**Exercise instructions:**
Would you output the whole listing below, exactly as it reads?
*** Opening of Dataset content ***
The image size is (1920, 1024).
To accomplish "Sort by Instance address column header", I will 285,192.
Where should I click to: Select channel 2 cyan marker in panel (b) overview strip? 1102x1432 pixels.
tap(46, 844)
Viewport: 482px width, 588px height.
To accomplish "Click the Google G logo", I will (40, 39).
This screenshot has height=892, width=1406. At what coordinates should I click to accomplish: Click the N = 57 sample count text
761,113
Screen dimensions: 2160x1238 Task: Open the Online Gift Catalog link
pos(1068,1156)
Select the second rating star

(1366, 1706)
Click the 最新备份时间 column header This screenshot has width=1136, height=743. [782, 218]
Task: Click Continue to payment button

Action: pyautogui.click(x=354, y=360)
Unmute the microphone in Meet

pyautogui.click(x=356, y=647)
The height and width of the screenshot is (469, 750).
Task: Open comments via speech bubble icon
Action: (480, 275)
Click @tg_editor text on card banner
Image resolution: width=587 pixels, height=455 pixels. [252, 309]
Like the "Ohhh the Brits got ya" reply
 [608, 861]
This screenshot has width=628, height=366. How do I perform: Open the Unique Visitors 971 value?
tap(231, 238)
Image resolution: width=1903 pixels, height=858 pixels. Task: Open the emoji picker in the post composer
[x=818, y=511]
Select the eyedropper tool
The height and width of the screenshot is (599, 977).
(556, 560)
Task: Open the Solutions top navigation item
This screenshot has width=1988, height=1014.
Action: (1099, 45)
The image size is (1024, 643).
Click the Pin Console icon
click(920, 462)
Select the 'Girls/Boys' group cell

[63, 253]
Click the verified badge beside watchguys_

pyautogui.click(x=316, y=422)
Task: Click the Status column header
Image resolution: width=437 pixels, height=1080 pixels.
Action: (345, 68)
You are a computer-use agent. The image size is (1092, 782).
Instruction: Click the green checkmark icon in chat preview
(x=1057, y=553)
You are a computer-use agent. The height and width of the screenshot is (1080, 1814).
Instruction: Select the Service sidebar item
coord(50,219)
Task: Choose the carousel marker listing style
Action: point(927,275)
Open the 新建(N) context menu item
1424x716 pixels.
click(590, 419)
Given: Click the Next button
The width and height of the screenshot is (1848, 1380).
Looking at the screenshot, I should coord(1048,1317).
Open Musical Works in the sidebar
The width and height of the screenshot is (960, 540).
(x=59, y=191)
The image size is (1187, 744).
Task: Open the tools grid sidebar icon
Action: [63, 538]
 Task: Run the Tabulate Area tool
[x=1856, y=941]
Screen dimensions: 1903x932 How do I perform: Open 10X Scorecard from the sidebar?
*** Close of Dataset content ***
**Answer area:**
The image size is (1920, 1024).
To accomplish "Sort by Instance address column header", I will 285,192.
Where should I click to: Select channel 2 cyan marker in panel (b) overview strip? 1102x1432 pixels.
tap(46, 844)
Viewport: 482px width, 588px height.
To accomplish "Click the Google G logo", I will (40, 39).
This screenshot has height=892, width=1406. At what coordinates should I click to accomplish: Click the N = 57 sample count text
761,113
Screen dimensions: 2160x1238 Task: Open the Online Gift Catalog link
pos(1068,1156)
Select the second rating star

(1366, 1706)
Click the 最新备份时间 column header This screenshot has width=1136, height=743. [782, 218]
Task: Click Continue to payment button

Action: pyautogui.click(x=354, y=360)
Unmute the microphone in Meet

pyautogui.click(x=356, y=647)
The height and width of the screenshot is (469, 750).
Task: Open comments via speech bubble icon
Action: (480, 275)
Click @tg_editor text on card banner
Image resolution: width=587 pixels, height=455 pixels. [252, 309]
Like the "Ohhh the Brits got ya" reply
 [608, 861]
This screenshot has width=628, height=366. How do I perform: Open the Unique Visitors 971 value?
tap(231, 238)
Image resolution: width=1903 pixels, height=858 pixels. Task: Open the emoji picker in the post composer
[x=818, y=511]
Select the eyedropper tool
The height and width of the screenshot is (599, 977).
(556, 560)
Task: Open the Solutions top navigation item
This screenshot has width=1988, height=1014.
Action: (1099, 45)
The image size is (1024, 643).
Click the Pin Console icon
click(920, 462)
Select the 'Girls/Boys' group cell

[63, 253]
Click the verified badge beside watchguys_

pyautogui.click(x=316, y=422)
Task: Click the Status column header
Image resolution: width=437 pixels, height=1080 pixels.
Action: (345, 68)
You are a computer-use agent. The image size is (1092, 782).
Instruction: Click the green checkmark icon in chat preview
(x=1057, y=553)
You are a computer-use agent. The height and width of the screenshot is (1080, 1814).
Instruction: Select the Service sidebar item
coord(50,219)
Task: Choose the carousel marker listing style
Action: point(927,275)
Open the 新建(N) context menu item
1424x716 pixels.
click(590, 419)
Given: Click the Next button
The width and height of the screenshot is (1848, 1380).
Looking at the screenshot, I should coord(1048,1317).
Open Musical Works in the sidebar
The width and height of the screenshot is (960, 540).
(x=59, y=191)
The image size is (1187, 744).
Task: Open the tools grid sidebar icon
Action: [63, 538]
 Task: Run the Tabulate Area tool
[x=1856, y=941]
Screen dimensions: 1903x932 How do I perform: Open 10X Scorecard from the sidebar?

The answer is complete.